Collected data:
....................
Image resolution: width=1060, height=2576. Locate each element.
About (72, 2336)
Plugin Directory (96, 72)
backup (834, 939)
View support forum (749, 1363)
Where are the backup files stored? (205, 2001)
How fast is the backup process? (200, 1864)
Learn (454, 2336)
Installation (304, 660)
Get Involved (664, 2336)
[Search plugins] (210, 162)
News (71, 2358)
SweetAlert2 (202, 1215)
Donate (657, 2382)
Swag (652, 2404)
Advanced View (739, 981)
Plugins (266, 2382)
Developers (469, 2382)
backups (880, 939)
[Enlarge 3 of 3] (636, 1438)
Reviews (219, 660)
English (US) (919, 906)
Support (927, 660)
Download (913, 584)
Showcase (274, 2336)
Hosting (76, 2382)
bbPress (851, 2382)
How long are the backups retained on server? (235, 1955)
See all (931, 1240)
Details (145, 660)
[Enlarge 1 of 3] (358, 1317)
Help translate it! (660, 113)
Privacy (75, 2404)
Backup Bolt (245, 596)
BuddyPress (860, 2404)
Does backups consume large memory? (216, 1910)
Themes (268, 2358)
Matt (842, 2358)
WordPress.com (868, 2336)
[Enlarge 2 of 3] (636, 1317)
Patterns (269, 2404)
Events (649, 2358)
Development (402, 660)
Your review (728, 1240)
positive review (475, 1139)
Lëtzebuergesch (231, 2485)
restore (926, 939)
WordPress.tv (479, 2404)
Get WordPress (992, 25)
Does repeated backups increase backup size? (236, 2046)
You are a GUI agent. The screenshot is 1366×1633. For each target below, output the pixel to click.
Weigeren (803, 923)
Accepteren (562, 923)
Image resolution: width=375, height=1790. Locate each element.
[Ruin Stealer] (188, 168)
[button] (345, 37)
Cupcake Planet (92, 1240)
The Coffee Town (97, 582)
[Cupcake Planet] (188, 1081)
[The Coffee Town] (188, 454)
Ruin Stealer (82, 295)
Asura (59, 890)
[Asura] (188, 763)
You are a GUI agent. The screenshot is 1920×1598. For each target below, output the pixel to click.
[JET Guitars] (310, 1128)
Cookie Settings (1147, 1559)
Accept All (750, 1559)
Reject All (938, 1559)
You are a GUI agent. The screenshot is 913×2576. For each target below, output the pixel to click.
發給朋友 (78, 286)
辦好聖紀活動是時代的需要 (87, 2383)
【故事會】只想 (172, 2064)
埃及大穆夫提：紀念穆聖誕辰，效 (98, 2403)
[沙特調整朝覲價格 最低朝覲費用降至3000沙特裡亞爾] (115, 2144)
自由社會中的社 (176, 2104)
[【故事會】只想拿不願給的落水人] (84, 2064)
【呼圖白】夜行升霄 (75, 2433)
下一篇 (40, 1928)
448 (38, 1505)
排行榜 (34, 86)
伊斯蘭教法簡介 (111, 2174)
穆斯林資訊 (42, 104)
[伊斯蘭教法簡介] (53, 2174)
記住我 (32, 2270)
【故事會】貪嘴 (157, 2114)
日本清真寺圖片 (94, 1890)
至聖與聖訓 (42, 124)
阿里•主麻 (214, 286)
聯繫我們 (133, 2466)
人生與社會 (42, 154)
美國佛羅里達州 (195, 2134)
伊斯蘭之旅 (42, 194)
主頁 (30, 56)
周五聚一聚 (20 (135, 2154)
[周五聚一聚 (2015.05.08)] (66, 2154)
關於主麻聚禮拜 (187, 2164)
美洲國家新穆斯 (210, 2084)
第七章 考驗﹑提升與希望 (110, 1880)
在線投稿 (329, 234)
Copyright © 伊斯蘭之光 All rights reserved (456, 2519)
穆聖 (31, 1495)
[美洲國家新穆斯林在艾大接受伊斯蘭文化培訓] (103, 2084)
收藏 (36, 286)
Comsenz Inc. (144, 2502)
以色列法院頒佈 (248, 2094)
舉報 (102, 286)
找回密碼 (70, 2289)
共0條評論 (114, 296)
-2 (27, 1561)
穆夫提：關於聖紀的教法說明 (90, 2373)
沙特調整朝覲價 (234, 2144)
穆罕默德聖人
....................
**Task item**
Every line from the line containing "Does repeated backups" through the line containing "排行榜 (34, 86)" in the records above must be retyped exactly. Leave out the rest.

**Reply to the task**
Does repeated backups increase backup size? (236, 2046)
You are a GUI agent. The screenshot is 1366×1633. For each target below, output the pixel to click.
Weigeren (803, 923)
Accepteren (562, 923)
Image resolution: width=375, height=1790. Locate each element.
[Ruin Stealer] (188, 168)
[button] (345, 37)
Cupcake Planet (92, 1240)
The Coffee Town (97, 582)
[Cupcake Planet] (188, 1081)
[The Coffee Town] (188, 454)
Ruin Stealer (82, 295)
Asura (59, 890)
[Asura] (188, 763)
You are a GUI agent. The screenshot is 1920×1598. For each target below, output the pixel to click.
[JET Guitars] (310, 1128)
Cookie Settings (1147, 1559)
Accept All (750, 1559)
Reject All (938, 1559)
You are a GUI agent. The screenshot is 913×2576. For each target below, output the pixel to click.
發給朋友 (78, 286)
辦好聖紀活動是時代的需要 (87, 2383)
【故事會】只想 (172, 2064)
埃及大穆夫提：紀念穆聖誕辰，效 (98, 2403)
[沙特調整朝覲價格 最低朝覲費用降至3000沙特裡亞爾] (115, 2144)
自由社會中的社 (176, 2104)
[【故事會】只想拿不願給的落水人] (84, 2064)
【呼圖白】夜行升霄 (75, 2433)
下一篇 (40, 1928)
448 (38, 1505)
排行榜 (34, 86)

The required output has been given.